> Fragmento de texto
Schadeberg apila varios libros sobre la mesa que separa nuestros asientos y, como hizo con las zapatillas de dedos, quiere que también sus libros de fotografías me los lleve puestos.
La foto histórica de Mandela es un icono que aunque siga vendiéndola ya no le pertenece a él, ni al hombre que liberó a su pueblo de la esclavitud y la miseria. Recuerda que la hizo con prisas. Otros fotógrafos esperaban su turno. «La cámara te conoce perfectamente, como tú a ella. Como un pianista conoce el teclado. Es la prolongación de tu cuerpo.
Disparé instintivamente y Mandela volvió despacio el rostro y dejó de mirar entre los barrotes de la celda al infinito de su condena. Tuve la certeza de que el héroe revivía en pocos segundos las tres décadas que permaneció encarcelado en Sudáfrica». El fotógrafo, insiste Schadeberg, ha de estar social y políticamente comprometido. ¿Celebra ser longevo? «Alguien me dijo que los directores de orquesta, los filósofos y los fotógrafos somos longevos, y esto me lo creí y lo asumí al pie de la letra».
Al fin llegó la hora de redactar su autobiografía. Es un reto. No sabe si las 250 páginas que lleva escritas están bien. Pero de nuevo Claudia lo tranquiliza: «Mira, todo lo que cuentas tiene mucho interés».
A su saber, fruto de la experiencia y de la observación, Schadeberg ha unido la del filósofo inquisitivo que lleva dentro, y la del músico que hace bramar a la orquesta.

> Consigna
Prolonga el texto sobre el fotógrafo Schadeberg a partir de su última frase.

[Entradas guardadas]
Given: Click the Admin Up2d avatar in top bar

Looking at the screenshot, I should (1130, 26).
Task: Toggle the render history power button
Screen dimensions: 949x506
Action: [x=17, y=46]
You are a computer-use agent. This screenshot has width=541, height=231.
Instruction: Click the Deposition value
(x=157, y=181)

==

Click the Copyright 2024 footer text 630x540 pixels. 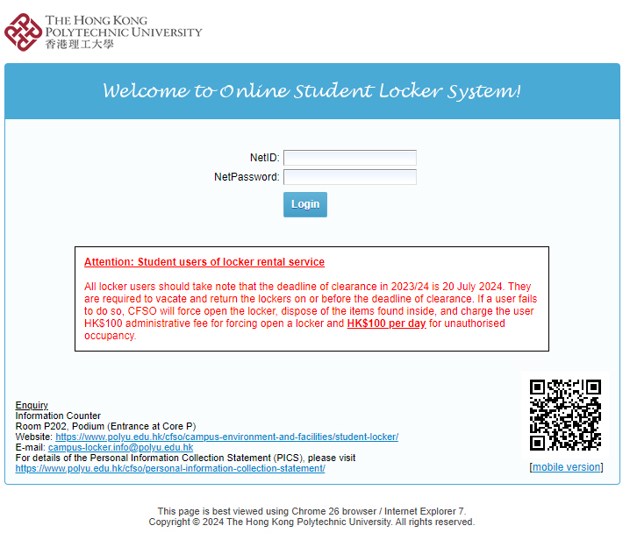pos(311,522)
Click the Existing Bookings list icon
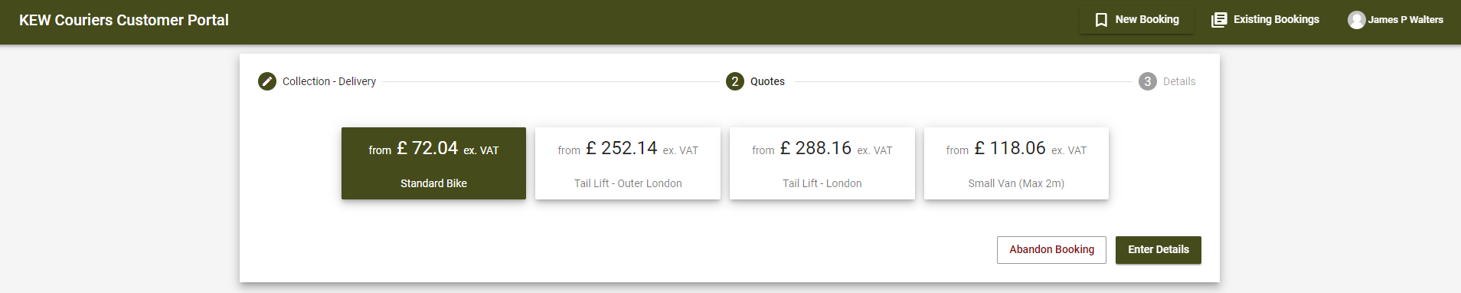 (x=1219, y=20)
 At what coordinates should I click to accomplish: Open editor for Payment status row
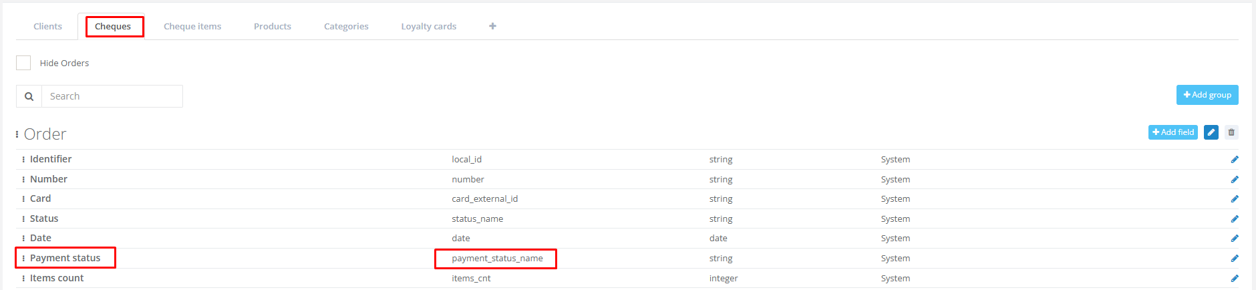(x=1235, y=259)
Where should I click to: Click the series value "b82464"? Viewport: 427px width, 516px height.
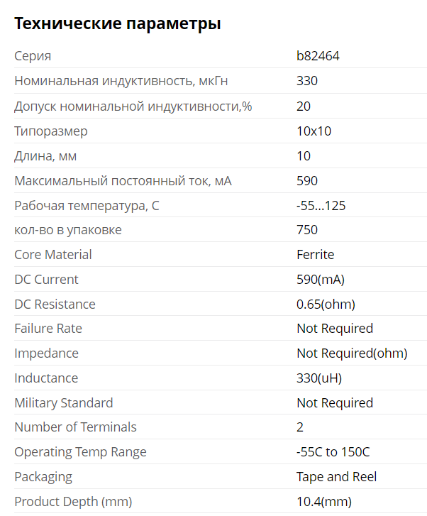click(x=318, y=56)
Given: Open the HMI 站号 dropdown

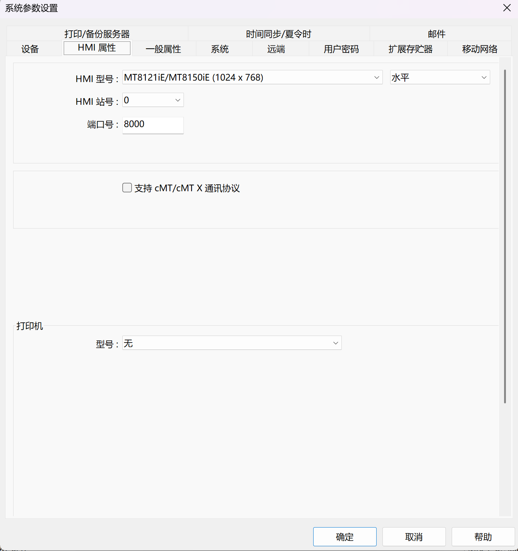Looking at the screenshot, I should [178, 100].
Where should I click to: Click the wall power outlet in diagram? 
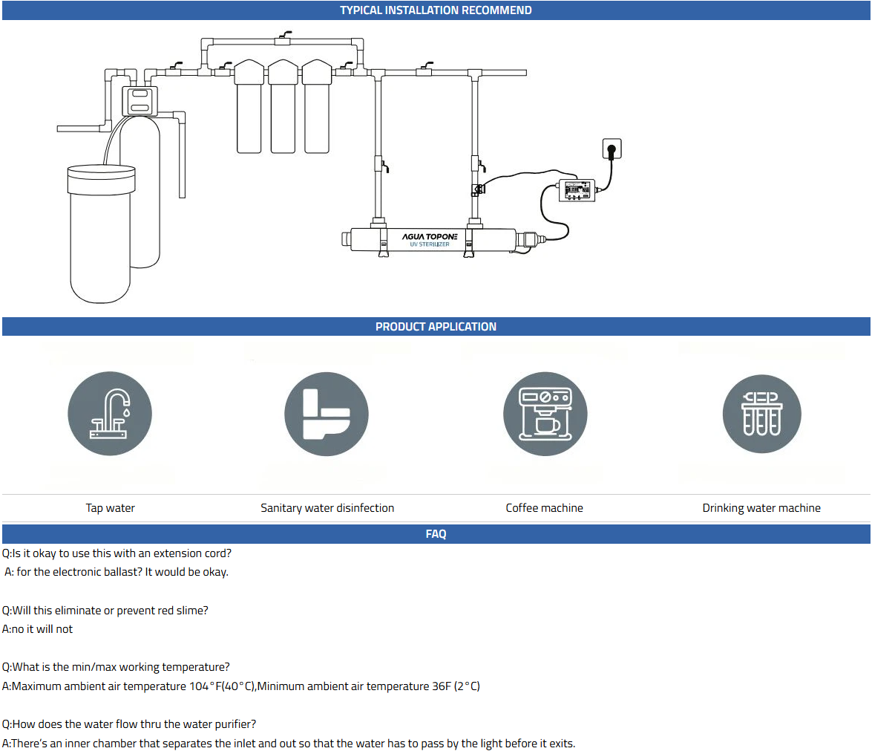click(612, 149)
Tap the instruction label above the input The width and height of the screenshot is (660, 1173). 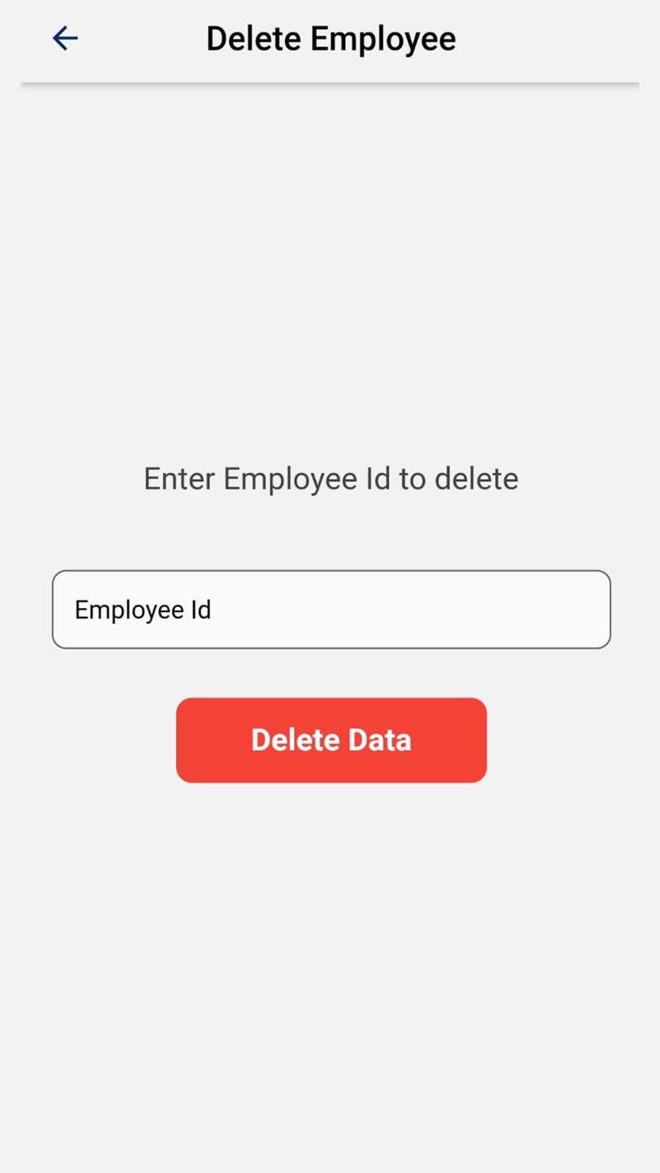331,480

==

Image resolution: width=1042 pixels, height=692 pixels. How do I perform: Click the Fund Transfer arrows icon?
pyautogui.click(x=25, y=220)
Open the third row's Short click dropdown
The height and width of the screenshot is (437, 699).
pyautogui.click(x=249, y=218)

> Resultado
Lo único que lamenta es que no se valoren como hace años las fotografías documentales. Y que se compren pocas, a pesar del interés de algunos galeristas y coleccionistas. Hoy todo el mundo hace fotos. Un niño de cuatro años también. Pero nadie guarda nada porque la memoria digital de los teléfonos inteligentes es limitada.
Lo que haces lo borras. Vives y en seguida olvidas lo vivido. Jürgen Schadeberg guardó y ordenó meticulosamente todos sus negativos desde el año 1950. Me pide que si no me importa publique su sitio en la red: http://www.jurgenschadeberg.com
En el interior de un gran contenedor, a espaldas de la vivienda, almacena en cajas herméticas de aluminio fotografías enmarcadas para próximas exposiciones en distintos países. Es inminente la aparición de un nuevo libro dedicado a España. Se titula Spain, then and now (España, entonces y ahora) cuyas sorprendentes fotografías me enseña en el ordenador. Está satisfecho aunque asustado. «¿Cree que habrá españoles interesados en mi visión de este extraordinario país?», pregunta como lo haría un principiante.
Yo le pregunto, para acabar, cuál es el primer recuerdo de su vida. «Nadie me hizo antes esta pregunta. Puedo contestarla. Tenía tres años cuando me pegué un golpe tremendo en la cabeza contra un poste de telégrafos.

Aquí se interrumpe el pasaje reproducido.